* **Texte cité**

%%

Depuis son enfance chez les prêtres jusqu'à son séjour en institut psychiatrique, la vie de l'acteur et metteur en scène italien Pippo Delbono a été une série d'épreuves. De longs et douloureux combats. Contre la pédophilie, l'alcool, la drogue, la dépendance sexuelle et affective, la maladie (le VIH), la folie... Heureusement, le théâtre l'a aidé à mettre un peu de baume sur ses blessures.

Pippo Delbono est à Montréal ce soir et demain pour présenter un spectacle-conférence qui fait la synthèse de tout cela. L'acteur se met à nu devant nous. Il raconte sa vie, assis à table avec un micro et une bouteille d'eau, sans aucun artifice scénique, pas même un jeu d'éclairage. C'est le degré zéro de la mise en scène.

Il y a quelques longueurs (quand il se lève pour fixer son micro; quand il le dépose sur la table ou se verse de l'eau). Et aussi des malaises (son souffle court qui résonne dans la salle, son gros ventre, gonflé par les médicaments, qu'il expose). Mais on passe par-dessus. Car Pippo Delbono représente la vie et rien d'autre. Et la vie, c'est aussi ces choses pas trop belles qu'on aimerait ne pas montrer aux autres.

Or lui, il montre tout. Parce que «l'art naît d'un manque, d'une blessure». Et il nous cite Henry V, la pièce de Shakespeare sur le roi combattant et conquérant. Ou encore des extraits de Sarah Kane, de Pasolini - deux artistes, parmi tant d'autres, à la recherche d'amours perdues. Il nous parle de ses complices et amis avec qui il joue en Europe: Gianluca, le trisomique; Bobo, le sourd-muet, entre autres marginaux qui lui ont fait «redécouvrir le monde».

%%

* **Consignes**
1 – Répondez aux questions suivantes sur le texte consacré à Pippo Delbono.
(a) Dans quelle ville présente-t-il son spectacle-conférence ?
(b) Qu'a-t-il avec lui, assis à table, pour raconter sa vie ?
(c) Quelle pièce de Shakespeare cite-t-il ?
2 – Prolongez le texte consacré à Pippo Delbono à partir de sa dernière phrase.
Les lignes fournies ne sont d'aucune utilité ici.

* **Lignes fournies**

%%

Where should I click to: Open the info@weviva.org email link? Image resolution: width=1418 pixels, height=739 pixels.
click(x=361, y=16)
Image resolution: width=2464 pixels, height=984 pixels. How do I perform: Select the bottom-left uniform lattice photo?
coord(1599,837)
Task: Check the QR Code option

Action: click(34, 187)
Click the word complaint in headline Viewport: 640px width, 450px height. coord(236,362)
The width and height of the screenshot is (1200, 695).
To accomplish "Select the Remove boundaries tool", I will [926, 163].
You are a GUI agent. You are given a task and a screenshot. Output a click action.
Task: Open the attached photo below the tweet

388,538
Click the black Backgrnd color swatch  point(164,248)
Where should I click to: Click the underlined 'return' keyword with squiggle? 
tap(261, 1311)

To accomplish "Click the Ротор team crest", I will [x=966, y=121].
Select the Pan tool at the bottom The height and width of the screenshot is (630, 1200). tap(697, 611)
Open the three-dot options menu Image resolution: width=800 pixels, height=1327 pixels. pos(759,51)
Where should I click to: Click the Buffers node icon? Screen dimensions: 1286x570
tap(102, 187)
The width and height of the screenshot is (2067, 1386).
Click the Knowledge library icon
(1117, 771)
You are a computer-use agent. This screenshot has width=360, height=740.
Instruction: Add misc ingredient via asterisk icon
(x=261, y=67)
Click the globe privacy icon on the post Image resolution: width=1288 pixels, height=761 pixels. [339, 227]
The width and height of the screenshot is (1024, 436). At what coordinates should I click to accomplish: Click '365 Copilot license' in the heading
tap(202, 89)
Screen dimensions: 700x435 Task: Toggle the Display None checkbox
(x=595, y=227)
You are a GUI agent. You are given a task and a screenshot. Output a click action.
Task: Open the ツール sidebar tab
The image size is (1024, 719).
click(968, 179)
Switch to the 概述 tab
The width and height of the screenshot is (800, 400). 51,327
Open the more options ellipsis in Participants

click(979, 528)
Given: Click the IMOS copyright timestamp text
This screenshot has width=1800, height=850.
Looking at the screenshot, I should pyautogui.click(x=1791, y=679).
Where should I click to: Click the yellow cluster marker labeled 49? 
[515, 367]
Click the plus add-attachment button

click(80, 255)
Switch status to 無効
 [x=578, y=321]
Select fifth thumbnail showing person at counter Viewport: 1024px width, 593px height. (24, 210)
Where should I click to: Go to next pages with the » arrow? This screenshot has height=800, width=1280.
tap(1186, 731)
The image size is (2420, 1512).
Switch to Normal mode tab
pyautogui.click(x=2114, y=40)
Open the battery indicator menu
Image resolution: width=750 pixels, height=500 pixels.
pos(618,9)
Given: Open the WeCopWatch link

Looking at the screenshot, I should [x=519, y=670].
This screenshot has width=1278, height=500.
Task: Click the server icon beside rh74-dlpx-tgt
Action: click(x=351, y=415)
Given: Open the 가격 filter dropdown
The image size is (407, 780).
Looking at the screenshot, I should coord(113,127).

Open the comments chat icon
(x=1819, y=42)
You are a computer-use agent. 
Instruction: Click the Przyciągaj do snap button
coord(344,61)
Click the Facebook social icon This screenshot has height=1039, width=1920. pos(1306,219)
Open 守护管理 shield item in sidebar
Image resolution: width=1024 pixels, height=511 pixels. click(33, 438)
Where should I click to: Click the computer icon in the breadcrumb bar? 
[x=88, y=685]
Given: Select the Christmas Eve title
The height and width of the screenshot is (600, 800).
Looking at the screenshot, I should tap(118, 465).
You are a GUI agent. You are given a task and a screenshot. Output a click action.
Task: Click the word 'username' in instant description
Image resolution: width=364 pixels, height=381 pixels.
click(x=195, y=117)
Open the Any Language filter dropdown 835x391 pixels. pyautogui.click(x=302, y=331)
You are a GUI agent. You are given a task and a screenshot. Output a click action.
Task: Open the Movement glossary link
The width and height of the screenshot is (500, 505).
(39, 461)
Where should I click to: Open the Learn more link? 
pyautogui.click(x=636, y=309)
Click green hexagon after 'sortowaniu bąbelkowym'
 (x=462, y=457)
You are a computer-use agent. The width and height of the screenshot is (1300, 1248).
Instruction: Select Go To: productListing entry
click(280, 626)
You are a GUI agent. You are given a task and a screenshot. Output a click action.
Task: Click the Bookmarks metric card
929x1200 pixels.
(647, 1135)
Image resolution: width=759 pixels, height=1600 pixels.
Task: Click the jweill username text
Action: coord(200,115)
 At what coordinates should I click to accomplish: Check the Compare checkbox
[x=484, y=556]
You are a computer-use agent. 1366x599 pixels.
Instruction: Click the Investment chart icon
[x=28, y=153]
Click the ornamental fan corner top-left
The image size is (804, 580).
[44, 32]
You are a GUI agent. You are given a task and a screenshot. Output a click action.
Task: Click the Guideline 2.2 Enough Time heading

%%

* **Réponses par consigne**
1 –
(a) À Montréal.
(b) Un micro et une bouteille d'eau.
(c) Henry V.

2 –
Au final, Récits de juin est un éloge de la marginalité. Homosexuel, communiste et bouddhiste dans une Italie catholique, machiste et de droite, Pippo Delbono a toujours vécu dans la marge. Il en a souffert: aux funérailles de son premier amour, mort d'un accident de moto, il ne pouvait partager sa peine; car leur relation était inconnue de sa famille et de ses proches...

Aujourd'hui, ses batailles sont derrière lui. Après avoir descendu au plus bas, Delbono a retrouvé la force de se confier et de créer. Grâce à ces marginaux et ces poètes incompris qui l'ont éclairé, telle une lumière dans la nuit obscure. Comme disait René Char: «La lucidité est la blessure la plus rapprochée du soleil.»

Récits de juin, de et avec Pippo Delbono (en français avec des passages en italien), à l'Usine C, jusqu'au 29 octobre.